Thank you Lotus for actually implementing OLE 1 uniformily across your entire office suite. (Which is something Microsoft never bothered to do.) It's just too bad nobody did it again with OLE 2. There was lots of print generated on the subject. Lot's F.U.D. and buzz. but, not lots of code written and compiled. The great vision Microsoft laid out for all developers was one which centered around an across the board implementation of both OLE 1 and OLE 2.
Implemented? Usually. (or unusually) Implemented across the board in office suites written for Windows? OLE 1 in Lotus Symphony remains the LONE exception.

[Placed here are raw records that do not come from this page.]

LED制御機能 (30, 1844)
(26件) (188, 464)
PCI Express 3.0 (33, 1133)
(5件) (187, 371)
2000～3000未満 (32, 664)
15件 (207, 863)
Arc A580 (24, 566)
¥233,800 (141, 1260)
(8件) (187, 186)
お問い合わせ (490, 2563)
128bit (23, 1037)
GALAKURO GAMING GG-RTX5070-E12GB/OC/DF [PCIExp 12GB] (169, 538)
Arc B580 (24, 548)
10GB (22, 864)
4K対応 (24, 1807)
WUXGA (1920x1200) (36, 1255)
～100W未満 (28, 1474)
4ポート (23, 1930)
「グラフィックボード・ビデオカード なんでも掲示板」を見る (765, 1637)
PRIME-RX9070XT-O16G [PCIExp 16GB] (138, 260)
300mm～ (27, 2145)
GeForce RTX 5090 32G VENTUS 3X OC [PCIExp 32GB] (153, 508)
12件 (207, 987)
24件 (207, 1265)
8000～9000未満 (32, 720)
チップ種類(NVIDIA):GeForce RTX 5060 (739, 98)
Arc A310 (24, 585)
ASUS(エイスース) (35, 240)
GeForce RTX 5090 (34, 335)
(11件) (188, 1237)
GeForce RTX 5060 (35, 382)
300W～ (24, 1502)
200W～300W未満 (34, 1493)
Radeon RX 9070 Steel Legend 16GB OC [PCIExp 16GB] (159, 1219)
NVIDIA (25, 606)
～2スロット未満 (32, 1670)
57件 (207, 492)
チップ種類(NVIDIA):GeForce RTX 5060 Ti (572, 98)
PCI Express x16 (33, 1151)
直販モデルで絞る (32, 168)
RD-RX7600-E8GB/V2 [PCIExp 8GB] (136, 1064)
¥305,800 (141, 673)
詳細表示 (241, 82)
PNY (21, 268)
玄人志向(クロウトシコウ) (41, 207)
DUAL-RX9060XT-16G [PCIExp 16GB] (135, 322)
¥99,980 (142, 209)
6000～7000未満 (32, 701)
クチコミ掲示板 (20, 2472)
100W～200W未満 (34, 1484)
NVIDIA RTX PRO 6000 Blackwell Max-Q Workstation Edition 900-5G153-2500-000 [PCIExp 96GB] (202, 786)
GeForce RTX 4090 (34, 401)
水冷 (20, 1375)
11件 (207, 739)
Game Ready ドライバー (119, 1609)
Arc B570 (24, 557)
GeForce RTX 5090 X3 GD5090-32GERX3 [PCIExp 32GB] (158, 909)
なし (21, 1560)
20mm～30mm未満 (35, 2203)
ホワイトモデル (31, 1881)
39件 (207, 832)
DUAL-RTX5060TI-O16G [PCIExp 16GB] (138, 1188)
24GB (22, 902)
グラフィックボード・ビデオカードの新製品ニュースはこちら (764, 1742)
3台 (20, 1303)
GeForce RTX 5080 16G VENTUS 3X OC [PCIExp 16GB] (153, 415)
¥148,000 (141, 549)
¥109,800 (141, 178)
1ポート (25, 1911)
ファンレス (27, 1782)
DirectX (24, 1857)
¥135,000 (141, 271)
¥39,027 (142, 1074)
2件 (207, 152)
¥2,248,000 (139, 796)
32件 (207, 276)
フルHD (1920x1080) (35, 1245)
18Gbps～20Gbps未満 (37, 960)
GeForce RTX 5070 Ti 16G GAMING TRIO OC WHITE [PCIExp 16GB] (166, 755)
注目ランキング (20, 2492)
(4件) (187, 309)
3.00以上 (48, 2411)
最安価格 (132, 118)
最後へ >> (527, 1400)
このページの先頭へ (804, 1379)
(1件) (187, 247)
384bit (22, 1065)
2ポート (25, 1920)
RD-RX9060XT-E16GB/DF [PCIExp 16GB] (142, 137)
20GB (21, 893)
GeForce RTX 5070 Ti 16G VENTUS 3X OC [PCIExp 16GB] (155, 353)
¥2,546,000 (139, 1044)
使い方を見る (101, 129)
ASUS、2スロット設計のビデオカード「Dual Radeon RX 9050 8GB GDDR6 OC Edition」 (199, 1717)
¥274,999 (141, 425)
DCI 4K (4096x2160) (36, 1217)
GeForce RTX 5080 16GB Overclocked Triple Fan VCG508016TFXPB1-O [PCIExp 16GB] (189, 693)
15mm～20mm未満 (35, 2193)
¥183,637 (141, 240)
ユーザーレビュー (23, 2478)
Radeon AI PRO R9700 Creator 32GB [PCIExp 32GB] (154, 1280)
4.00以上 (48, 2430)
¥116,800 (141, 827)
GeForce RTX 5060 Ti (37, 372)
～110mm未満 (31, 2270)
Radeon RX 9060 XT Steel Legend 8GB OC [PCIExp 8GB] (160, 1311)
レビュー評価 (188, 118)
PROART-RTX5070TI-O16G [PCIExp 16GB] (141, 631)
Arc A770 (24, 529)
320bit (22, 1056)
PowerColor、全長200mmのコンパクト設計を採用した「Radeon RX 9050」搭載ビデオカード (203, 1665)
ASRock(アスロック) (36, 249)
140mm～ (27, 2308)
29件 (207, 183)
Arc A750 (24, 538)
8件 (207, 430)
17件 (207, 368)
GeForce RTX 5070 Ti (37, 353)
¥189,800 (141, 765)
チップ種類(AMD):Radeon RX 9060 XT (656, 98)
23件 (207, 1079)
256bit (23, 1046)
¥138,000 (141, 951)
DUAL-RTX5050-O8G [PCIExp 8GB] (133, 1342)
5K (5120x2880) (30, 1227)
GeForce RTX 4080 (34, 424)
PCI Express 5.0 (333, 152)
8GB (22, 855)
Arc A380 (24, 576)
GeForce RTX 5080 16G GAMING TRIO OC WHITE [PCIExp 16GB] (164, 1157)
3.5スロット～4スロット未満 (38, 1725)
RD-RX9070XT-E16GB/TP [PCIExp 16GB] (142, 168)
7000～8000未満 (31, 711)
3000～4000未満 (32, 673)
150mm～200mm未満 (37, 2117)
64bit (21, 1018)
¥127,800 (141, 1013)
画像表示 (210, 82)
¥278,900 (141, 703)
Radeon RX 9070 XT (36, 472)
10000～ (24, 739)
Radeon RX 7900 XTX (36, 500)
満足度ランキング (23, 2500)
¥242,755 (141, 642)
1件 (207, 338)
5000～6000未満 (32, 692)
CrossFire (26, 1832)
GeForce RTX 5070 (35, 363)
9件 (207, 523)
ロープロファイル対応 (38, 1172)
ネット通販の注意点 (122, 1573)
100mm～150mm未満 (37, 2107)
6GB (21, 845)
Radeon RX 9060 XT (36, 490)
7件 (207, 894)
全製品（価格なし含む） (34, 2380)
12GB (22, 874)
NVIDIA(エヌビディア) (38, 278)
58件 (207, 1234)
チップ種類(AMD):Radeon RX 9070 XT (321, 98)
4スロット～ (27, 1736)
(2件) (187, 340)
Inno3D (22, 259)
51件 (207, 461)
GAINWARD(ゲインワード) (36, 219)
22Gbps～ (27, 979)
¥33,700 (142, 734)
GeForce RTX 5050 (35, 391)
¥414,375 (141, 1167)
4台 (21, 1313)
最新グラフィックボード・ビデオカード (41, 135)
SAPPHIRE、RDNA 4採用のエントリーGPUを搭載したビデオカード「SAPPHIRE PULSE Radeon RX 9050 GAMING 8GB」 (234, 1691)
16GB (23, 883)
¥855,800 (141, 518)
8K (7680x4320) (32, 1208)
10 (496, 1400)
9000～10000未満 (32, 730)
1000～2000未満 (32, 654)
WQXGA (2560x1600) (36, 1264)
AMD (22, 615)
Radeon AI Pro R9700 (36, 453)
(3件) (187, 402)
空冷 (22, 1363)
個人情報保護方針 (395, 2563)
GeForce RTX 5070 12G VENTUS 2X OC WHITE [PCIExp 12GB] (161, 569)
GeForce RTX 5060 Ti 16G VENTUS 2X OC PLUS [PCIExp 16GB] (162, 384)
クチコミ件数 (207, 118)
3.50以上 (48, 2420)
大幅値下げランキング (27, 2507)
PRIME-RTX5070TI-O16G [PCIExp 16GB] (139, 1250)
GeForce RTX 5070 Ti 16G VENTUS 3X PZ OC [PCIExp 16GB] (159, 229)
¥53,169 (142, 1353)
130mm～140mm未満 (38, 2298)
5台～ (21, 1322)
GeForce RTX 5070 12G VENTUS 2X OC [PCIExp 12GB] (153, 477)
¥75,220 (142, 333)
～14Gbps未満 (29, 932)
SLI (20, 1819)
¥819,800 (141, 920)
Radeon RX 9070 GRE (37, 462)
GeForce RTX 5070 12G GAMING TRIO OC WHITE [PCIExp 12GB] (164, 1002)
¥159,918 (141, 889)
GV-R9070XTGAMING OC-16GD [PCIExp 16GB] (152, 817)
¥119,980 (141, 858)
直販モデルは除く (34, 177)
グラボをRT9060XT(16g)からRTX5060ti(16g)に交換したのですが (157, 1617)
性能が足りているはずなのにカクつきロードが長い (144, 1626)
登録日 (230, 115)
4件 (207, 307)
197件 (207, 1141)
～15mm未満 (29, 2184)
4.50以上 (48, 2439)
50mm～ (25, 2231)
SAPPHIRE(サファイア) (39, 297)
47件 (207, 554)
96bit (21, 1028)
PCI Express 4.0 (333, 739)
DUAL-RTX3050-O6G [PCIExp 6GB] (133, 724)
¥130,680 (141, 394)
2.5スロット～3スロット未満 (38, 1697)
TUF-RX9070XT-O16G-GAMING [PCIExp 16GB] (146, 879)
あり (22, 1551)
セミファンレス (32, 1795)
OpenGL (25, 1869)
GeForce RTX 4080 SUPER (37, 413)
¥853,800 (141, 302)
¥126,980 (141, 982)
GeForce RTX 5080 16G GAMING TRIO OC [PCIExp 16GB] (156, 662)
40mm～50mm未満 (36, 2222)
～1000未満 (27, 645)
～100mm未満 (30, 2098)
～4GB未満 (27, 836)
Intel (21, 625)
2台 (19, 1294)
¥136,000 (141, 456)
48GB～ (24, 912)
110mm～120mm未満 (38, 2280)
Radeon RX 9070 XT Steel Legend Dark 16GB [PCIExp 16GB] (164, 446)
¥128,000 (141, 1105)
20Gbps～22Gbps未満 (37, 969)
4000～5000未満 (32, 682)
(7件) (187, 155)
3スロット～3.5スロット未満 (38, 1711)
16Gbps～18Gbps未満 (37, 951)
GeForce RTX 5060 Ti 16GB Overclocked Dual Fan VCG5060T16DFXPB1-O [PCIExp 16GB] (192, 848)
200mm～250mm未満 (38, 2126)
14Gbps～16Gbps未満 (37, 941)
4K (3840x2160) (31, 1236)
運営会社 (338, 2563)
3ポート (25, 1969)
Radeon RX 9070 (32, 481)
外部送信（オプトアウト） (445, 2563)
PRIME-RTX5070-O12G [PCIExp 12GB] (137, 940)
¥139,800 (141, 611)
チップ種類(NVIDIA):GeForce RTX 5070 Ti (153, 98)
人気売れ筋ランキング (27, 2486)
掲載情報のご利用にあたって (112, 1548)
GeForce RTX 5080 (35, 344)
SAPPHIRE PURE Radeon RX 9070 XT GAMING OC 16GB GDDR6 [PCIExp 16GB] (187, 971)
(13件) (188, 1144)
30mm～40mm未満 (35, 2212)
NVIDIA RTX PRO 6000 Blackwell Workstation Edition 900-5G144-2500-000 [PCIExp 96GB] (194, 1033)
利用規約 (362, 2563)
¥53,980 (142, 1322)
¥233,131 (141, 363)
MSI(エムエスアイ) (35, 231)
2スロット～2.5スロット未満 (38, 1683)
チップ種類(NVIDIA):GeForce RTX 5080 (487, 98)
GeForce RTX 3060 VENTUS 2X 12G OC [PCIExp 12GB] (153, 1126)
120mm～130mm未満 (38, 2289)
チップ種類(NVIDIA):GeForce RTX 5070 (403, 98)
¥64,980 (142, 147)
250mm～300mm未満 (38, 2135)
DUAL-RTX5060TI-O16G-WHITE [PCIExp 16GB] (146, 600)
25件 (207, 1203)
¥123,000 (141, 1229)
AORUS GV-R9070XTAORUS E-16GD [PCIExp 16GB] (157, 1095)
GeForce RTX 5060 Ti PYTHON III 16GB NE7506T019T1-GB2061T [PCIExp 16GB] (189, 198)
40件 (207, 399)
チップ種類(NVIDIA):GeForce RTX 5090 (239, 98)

...and Visual Basic? Lucky for me, there was Microsofts own Quick Basic 4.5 which was really more of a BASIC compiler than an interpreter and also Lucky for me, there was Borland Internationals object oriented Turbo Pascal 5.5. If I craved inheritance, ecapsulation, early/late binding or extensibility, a handful of compiler directives were all that was needed. Once I declared my variables, all I had to do was start typing.
So why did Microslop succeed? Because the technologicaly superior companies needed a technologicaly inferior O/S to run on. Nature abhors a vaccuum. The above mentioned champions of office software did not rush in to write a better O/S. Instead of competing against Microsoft, they filled the need created by Microsoft to make a bad product better.
I have a 486 laptop (I had to part with all the 386's & the 286!) with wfw and Caldera on the top of that to give a "win95" feel. It really is rather good.
See someone else's at
The floppy drive has died but I have a backpack CD ROM with sound that connects via the parallel port. Normally I use a parallel port ethernet adaptor and map a drive to a real PC for installs.
File manager is a pain compared to explorer, compatability issues are still a pain - install one app and it may mess up others. Finding drivers is no fun (it never was but there isn't a lot of 311 support anymore for some reason(!))
2K was OK, XP was pretty good, 7 no real improvement (office is now dire) 8 looks disastrous for serious use. Unfortunately Ubuntu may be picking up some bad habits.
I have all the original Win3.1 installation 3.5inch floppies... except for Disk 7. The label should read Windows ver 3.1 Disk 7 of 7. I'd dearly love to get my hands on an original. And I'm willing to pay dearly.
So if anyone has some loose floppies rattling around inside the proverbial shoebox under the bed, have a look and see if you have the one I'm after, and please get in touch.